Last year I was getting primed for ECOO 2012 by constructing a process for transitioning from school provided, generic educational technology to a bring-your-own-device learning situation. The idea was to assist this evolution toward personalized technology following some sort of pedagogical imperative rather than what appears to be a financially motivated top down drive to minimize school purchased tech.
|Digital technology is intensely personal because it interacts with our
most personal selves, our minds…
Critically examining how we make use of technology has always been at the core of my teaching. As I transitioned from academically focused English to technology orientated computer engineering my willingness to look for easy answers in educational technology has dried up.
Since the last ECOO a couple of events have made me question the branded nature of #edtech. It began with the Google Education Summit in Kitchener in the spring, and then culminated with the Pearson Summit a week later. As educators it is incumbent upon us to be technologically agnostic, this is getting more and more difficult as cash strapped teachers and boards look for financial advantage courtesy of corporate offers. I’ve been battling my own understanding of this all year.
Can you imagine if your chalk board had a ‘courtesy of Crayola’ sign in the top corner? Or the paper you hand out to students had a ‘brought to you by Hilroy’ on it? Yet we don’t think twice about branding the digital technology.

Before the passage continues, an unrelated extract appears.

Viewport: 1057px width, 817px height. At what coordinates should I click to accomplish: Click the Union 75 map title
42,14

A student can’t get on to a school machine without getting Delled, BenQed, Microsoft’d, Jinged and Googled, and we actually enjoy that branding, we encourage it.
In only a few weeks I’m talking about our digital selves at ECOO 13. I’m excited about going to ECOO, doing Minds On Media for the first time (nurture your inner hacker, I’ll show you how to code a microcontroller and become your own I.T. support!) My worry is that I’m finding edtech increasingly owned, controlled and not focused on developing student (and educator) fluency.

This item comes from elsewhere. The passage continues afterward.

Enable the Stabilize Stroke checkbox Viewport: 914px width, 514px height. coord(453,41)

I’m still being haunted by Matt Crawford’s Shopclass as Soulcraft. Crawford’s description of the consumer as a victim of their own technological ignorance resonates:
“Since the standards of craftsmanship issue from the logic of things rather than the art of persuasion, practiced submission to them perhaps gives the craftsman some psychic ground to stand on against fantastic hopes aroused by demagogues, whether commercial or political.”
The scattered, distracted 21st Century human being seems more a victim of digital technology than empowered by it. When I realize that the ‘I’m tech-savvy’ high school student doesn’t know what a disk partition or an IP address is, or how to boot to external media, I realize that what little expertise they’ve gained is almost entirely at the hands of commercial or political persuasion, and teachers are no different. This kind of fluency doesn’t suit corporate interests who would rather be able to sell you on marketing rather than engineering. The kind of ignorance this brews is staggering.

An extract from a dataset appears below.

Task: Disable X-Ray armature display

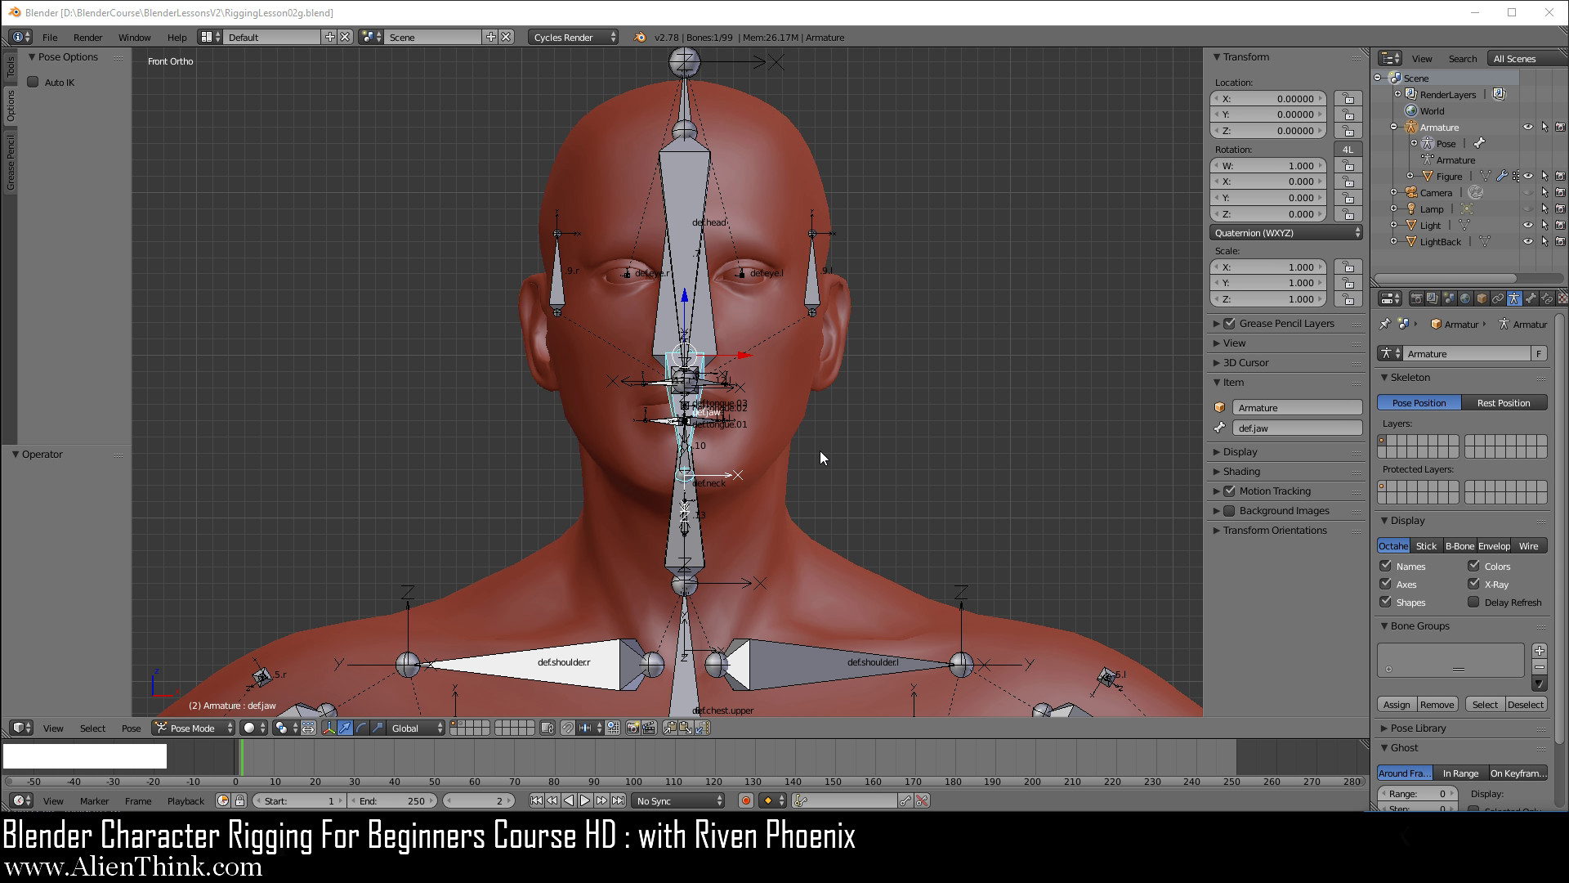Action: click(1474, 584)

I want to produce a constructive solution to hard pedagogical questions around technology use. I’m finding this increasingly difficult as edu-tech becomes a managed, mainstream expectation rather than an experimental, fringe element. The urge to simplify with dictated systems that encourage ignorance has me wondering how education will prevent rather than produce more dysfunctional digital natives.
The perfect platform for teaching students effective use of technology is an open source system that they build from scratch and have to maintain themselves. The more you do for them, the less necessary fluency becomes. Technology literacy is a 21st Century fluency that we should be teaching curriculum wide, much like literacy or numeracy.
That ideal technology learning platform is agnostic, varied and offers redundancy and resilience. Students should never be in a position where the network technology is broken, but the hands on technology shouldn’t be done for them. What I’m seeing in educational technology is completely backwards; everything is locked down and done for students, and it seldom works. This is a recipe for ignorance and about as far from pedagogically useful as we can get.
There is precious little open source software used in education, mostly because it demands competence and
responsibility. Buying a corporate system offers you turn key technology. We could offer cheap, debranded technology with open source, shared development software, but we don’t because we’d rather be consumers than makers. This is a result of teacher indifference as much as anything else. Basic fluencies should be attended to and you’d have to be obtuse to think that effective use of digital tools isn’t going to be as important as literacy and numeracy in the 21st Century.